RECORDS SHOWN Start Marker
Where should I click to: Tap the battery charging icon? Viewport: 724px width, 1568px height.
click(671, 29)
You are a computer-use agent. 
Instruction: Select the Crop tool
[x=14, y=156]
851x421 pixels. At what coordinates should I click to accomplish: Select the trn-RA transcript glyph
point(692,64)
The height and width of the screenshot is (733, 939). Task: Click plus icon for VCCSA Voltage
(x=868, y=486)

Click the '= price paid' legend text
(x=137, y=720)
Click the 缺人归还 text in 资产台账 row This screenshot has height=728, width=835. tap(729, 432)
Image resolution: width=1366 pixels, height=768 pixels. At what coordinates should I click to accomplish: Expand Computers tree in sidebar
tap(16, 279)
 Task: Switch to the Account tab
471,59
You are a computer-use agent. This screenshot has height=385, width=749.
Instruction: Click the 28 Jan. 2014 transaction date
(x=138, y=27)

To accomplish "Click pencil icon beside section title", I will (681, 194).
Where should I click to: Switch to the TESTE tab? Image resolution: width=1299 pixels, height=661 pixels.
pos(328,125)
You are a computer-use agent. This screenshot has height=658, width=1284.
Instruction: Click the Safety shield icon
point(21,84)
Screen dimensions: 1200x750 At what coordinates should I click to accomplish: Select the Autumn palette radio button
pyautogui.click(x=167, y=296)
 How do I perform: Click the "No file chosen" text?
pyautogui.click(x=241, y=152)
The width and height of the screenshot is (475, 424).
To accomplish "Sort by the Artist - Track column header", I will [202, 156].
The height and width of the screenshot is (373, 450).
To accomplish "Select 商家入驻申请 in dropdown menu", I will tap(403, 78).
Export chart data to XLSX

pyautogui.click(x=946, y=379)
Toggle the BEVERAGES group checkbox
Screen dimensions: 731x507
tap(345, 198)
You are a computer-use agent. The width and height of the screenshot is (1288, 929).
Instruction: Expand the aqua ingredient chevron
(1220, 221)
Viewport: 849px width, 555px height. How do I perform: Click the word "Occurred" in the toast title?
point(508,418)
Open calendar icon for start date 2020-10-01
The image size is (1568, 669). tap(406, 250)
RECORDS SHOWN End Marker
» PROBLEM:
What you should produce is an exact retyping of every line above.

» SOLVED PROBLEM:
Where should I click to: Tap the battery charging icon? Viewport: 724px width, 1568px height.
click(671, 29)
You are a computer-use agent. 
Instruction: Select the Crop tool
[x=14, y=156]
851x421 pixels. At what coordinates should I click to accomplish: Select the trn-RA transcript glyph
point(692,64)
The height and width of the screenshot is (733, 939). Task: Click plus icon for VCCSA Voltage
(x=868, y=486)

Click the '= price paid' legend text
(x=137, y=720)
Click the 缺人归还 text in 资产台账 row This screenshot has height=728, width=835. tap(729, 432)
Image resolution: width=1366 pixels, height=768 pixels. At what coordinates should I click to accomplish: Expand Computers tree in sidebar
tap(16, 279)
 Task: Switch to the Account tab
471,59
You are a computer-use agent. This screenshot has height=385, width=749.
Instruction: Click the 28 Jan. 2014 transaction date
(x=138, y=27)

To accomplish "Click pencil icon beside section title", I will (681, 194).
Where should I click to: Switch to the TESTE tab? Image resolution: width=1299 pixels, height=661 pixels.
pos(328,125)
You are a computer-use agent. This screenshot has height=658, width=1284.
Instruction: Click the Safety shield icon
point(21,84)
Screen dimensions: 1200x750 At what coordinates should I click to accomplish: Select the Autumn palette radio button
pyautogui.click(x=167, y=296)
 How do I perform: Click the "No file chosen" text?
pyautogui.click(x=241, y=152)
The width and height of the screenshot is (475, 424).
To accomplish "Sort by the Artist - Track column header", I will [202, 156].
The height and width of the screenshot is (373, 450).
To accomplish "Select 商家入驻申请 in dropdown menu", I will tap(403, 78).
Export chart data to XLSX

pyautogui.click(x=946, y=379)
Toggle the BEVERAGES group checkbox
Screen dimensions: 731x507
tap(345, 198)
You are a computer-use agent. The width and height of the screenshot is (1288, 929).
Instruction: Expand the aqua ingredient chevron
(1220, 221)
Viewport: 849px width, 555px height. How do I perform: Click the word "Occurred" in the toast title?
point(508,418)
Open calendar icon for start date 2020-10-01
The image size is (1568, 669). tap(406, 250)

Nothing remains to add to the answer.